Algorithms In My Projects

The real algorithms inside LandAI, StockVision and StockStump — the DSA primitive under each, its complexity, and how to explain it when an interviewer drills into your project.

appliedcomplexityprojects

Why this matters

When an interviewer says "you mentioned similarity search — how does that work?", they're testing whether you understand the algorithm under your own project. Each item below is: the idea → the DSA primitive → complexity → the one-paragraph answer.

Cosine-similarity twin matching (LandAI)

Each city is a feature vector; the "twin" is the nearest neighbour by cosine similarity = dot product of L2-normalized vectors. Brute force is a matrix multiply; FAISS (IVF/HNSW index) makes it sub-linear at scale.

  • Primitive: kNN / vector dot product; top-k via argpartition (quickselect).
  • Complexity: O(n·d) brute per query; ~O(log n) or better with an index.

Gradient-boosted trees + TreeSHAP (LandAI)

XGBoost is an additive ensemble: each tree corrects the previous trees' residuals (gradient boosting). Inference walks each tree root→leaf. TreeSHAP computes each feature's signed contribution to a prediction (game-theoretic Shapley values, computed efficiently for trees).

  • Primitive: binary tree traversal; greedy split selection at train time.
  • Complexity: inference O(#trees · depth) per prediction.

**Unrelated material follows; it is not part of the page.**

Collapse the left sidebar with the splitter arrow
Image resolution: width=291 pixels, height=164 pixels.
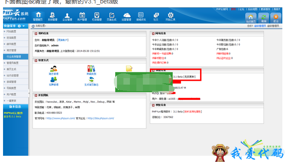tap(29, 93)
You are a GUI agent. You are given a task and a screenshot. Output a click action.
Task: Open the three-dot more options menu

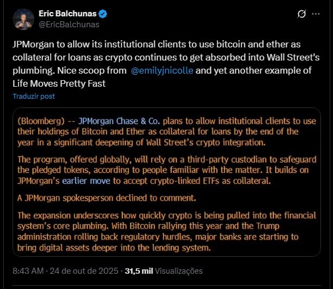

TF-IDF infrastructure signals (LandAI)

Turn documents into sparse weighted vectors: term frequency × inverse document frequency down-weights common words. Ranking relevant announcements is then cosine similarity over sparse vectors.

  • Primitive: hash maps (term → count/weight), sparse dot product.
  • Complexity: O(total tokens) to build; O(nnz) per similarity.

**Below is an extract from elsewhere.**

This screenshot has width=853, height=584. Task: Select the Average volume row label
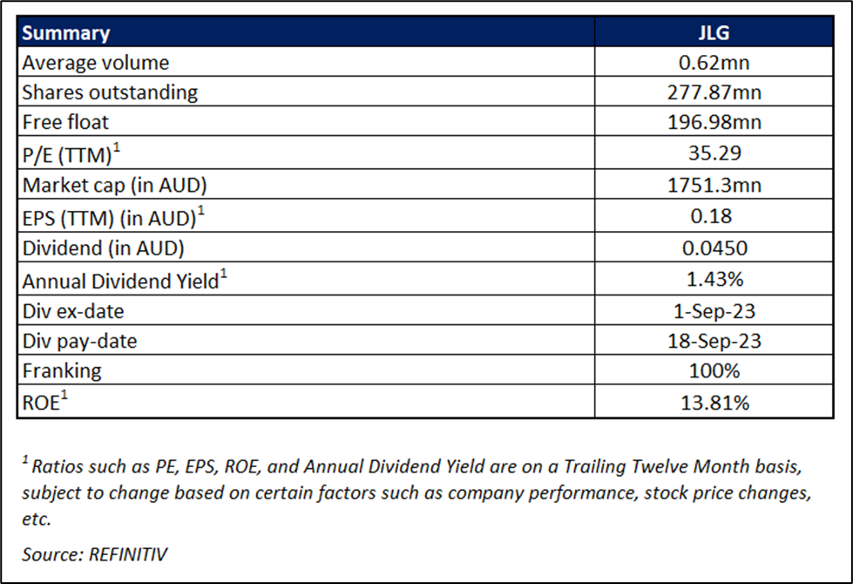pos(96,62)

Morphology over urban rasters (LandAI)

scipy.ndimage runs connected-components + dilation/erosion over per-year footprint grids to measure compactness, fragmentation and growth direction — the same flood-fill/BFS idea as "number of islands", on an image grid.

  • Primitive: grid BFS/DFS (connected components); convolution-style passes.
  • Complexity: O(pixels).

Technical indicators & DCF (StockVision)

A moving average / EMA over a price series is a sliding-window aggregate — O(n) with incremental update rather than recomputing each window. A DCF is a discounted sum: each future cash flow divided by (1+r)^t, summed.

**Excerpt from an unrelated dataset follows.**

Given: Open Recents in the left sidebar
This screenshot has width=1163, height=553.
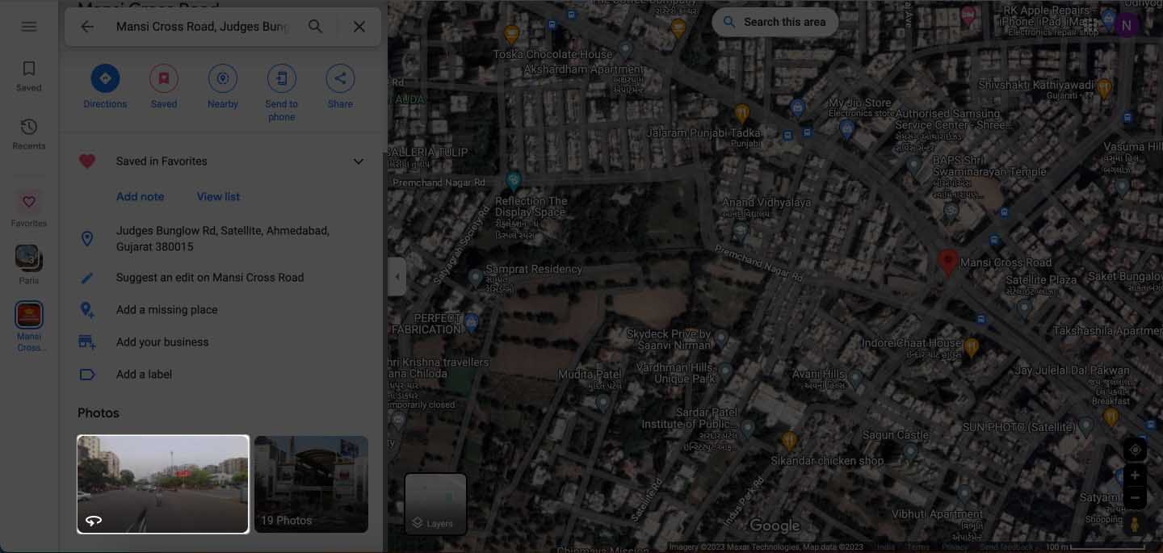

  • Primitive: sliding window; prefix/rolling aggregate.
  • Complexity: O(n) for indicators over n bars.

Live price tick & leaderboard (StockStump)

Each price update is O(1) (read price, apply delta, write to Redis). The leaderboard is a sorted set (Redis ZSET) — a skip-list/heap-backed structure giving O(log n) updates and O(log n + k) range reads, instead of re-sorting all users on every change.

  • Primitive: hash map (O(1) price), ordered set / skip list (leaderboard).
  • Complexity: O(1) tick; O(log n) rank update.
Always close with complexity + a scaling note

"Twin matching is cosine kNN — O(n·d) brute force, fine at 116 cities; I'd move to a FAISS HNSW index for sub-linear queries at a million." That single sentence shows you know the primitive, the cost, and the upgrade path.